Adult Congenital Heart Disease Program Welcomes New Director
When Alexander “Sasha” Opotowsky was studying at Columbia University’s College of Physicians and Surgeons in the early 2000s, he was sure of one thing—he did not want to be a cardiologist. Too mainstream, he thought, and not reflective of his personality. But sometimes, the heart just knows what it wants—literally in this case—and he fell in love with the physiology of heart disease, and even more so, with the patients.
Opotowsky is the new director of the Adult Congenital Heart Disease (ACHD) program at Cincinnati Children’s. He is also a co-director of the Heart Institute Research Core and co-director of the Exercise Lab. An internationally known expert in the ACHD community who came from Boston Children’s Hospital, Brigham and Women’s Hospital, and Harvard Medical School, he succeeds Gary Webb, MD, and Gruschen Veldtman, MD, who were also recognized leaders in the subspecialty.
“Adult congenital heart disease was an emerging field during the ’90s, and it was untapped in terms of research,” he explained. “The diversity of the pathophysiology alone ensured I’d never be bored.”
Pediatric cardiology as a specialty was established around 70 years ago. Adult congenital heart disease came into being as a field about 20 to 30 years later, when kids who’d survived the first heart surgeries were grown.
“As a result, you have this new man-made physiology. As patients age they may face not only expected cardiovascular events like arrhythmias, but they can also develop unexpected issues—some of which are not directly cardiac in nature and affect other organs,” said Opotowsky. “More often than not, we are hard pressed to explain why and have limited understanding how to treat these issues.

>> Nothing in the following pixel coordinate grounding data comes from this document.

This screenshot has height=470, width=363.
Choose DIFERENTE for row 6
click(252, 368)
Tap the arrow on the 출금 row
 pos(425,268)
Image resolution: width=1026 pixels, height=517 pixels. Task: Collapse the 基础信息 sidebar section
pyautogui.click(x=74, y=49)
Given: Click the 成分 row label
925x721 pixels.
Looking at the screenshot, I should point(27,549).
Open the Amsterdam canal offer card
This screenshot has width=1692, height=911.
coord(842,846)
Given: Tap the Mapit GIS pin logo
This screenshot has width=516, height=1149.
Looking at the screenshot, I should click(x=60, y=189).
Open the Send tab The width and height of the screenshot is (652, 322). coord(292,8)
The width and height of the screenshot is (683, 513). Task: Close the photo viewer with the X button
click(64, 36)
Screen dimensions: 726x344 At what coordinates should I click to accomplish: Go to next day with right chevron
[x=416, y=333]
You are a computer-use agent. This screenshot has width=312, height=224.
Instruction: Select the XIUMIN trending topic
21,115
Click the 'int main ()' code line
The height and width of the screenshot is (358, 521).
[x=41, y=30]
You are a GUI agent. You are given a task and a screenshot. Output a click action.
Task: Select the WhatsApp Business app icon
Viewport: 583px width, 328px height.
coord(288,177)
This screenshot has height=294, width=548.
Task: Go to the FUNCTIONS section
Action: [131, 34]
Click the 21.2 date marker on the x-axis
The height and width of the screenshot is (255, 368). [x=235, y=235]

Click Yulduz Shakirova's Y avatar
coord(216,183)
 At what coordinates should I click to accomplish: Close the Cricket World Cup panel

That’s where the research comes in. We partner with patients to figure out what’s going on. It is very much a team effort.”
Opotowsky provided an example from his recent work. After observing several of his patients develop pheochromocytoma, a rare adrenaline-secreting tumor affecting one in 10,000 people, he partnered with colleagues to figure out why. The consequent studies have provided evidence that patients who have low oxygen levels (cyanosis) because of having congenital heart disease (CHD) are at particularly increased risk for developing these tumors. And most recently, he and his collaborators published work in the "New England Journal of Medicine" describing a specific genetic mutation in an oxygen-sensing protein in patients with cyanotic CHD and rare neuroendocrine tumors.
Standard clinical tests, like echocardiograms, only tell us part of the story of why patients do or don’t develop specific difficulties over time. One patient with mildly reduced heart function may have no symptoms, while another develops heart failure. “It probably has to do with genetics or an exposure the patient had early in life. That’s why we’re working towards a more systematic and integrated study of circulating biomarkers, genomics, proteomics and metabolomics,” he said.
At Boston Children’s, he founded an ACHD biobank, consisting of biospecimens collected from more than 1,600 patients. One goal has been to study thousands of proteins in the blood and urine in search of pathways that might be different in people with congenital heart disease and whether these proteins (or other biomarkers) can predict certain complications.
“People used to view most of the surgeries we performed on kids with congenital heart disease as curative,” said Opotowsky. “Pediatric cardiologists don’t say that any more. Now the message is that these patients can live full and rich lives but should continue to receive specialized ACHD care. One reason is that, as we make new discoveries, we are able to explain our new understanding to the people most affected and then proactively adjust treatment.”
Opotowsky is excited to be at Cincinnati Children’s. “This place has long been a pioneer in congenital cardiology. There is a critical mass of excellent, collaborative clinicians and scientists, along with incredible infrastructure. As far as I can tell, the Heart Institute Research Core is unique in the world of pediatric cardiology. This speaks to the potential for even greater things going forward,” he said. “Most fundamentally, the Heart Institute leadership is truly committed to these adult patients, many of whom have grown up receiving care at Cincinnati Children’s.”
In addition to continuing the growth, strength and formalization of the ACHD program, Opotowsky hopes to integrate a comprehensive research portfolio and nurture partnerships with patients. “I want us to get to the point where, rather than investigators asking patients to participate in studies, the patients challenge us by saying, ‘Why aren’t you doing more?’ It already happens, but I hope it becomes the norm. We cherish the collaboration. Our patients make a priority of expanding our knowledge in order to benefit others with similar diseases in the future. That is an extraordinary gift. We will do our best to rise to their challenge.”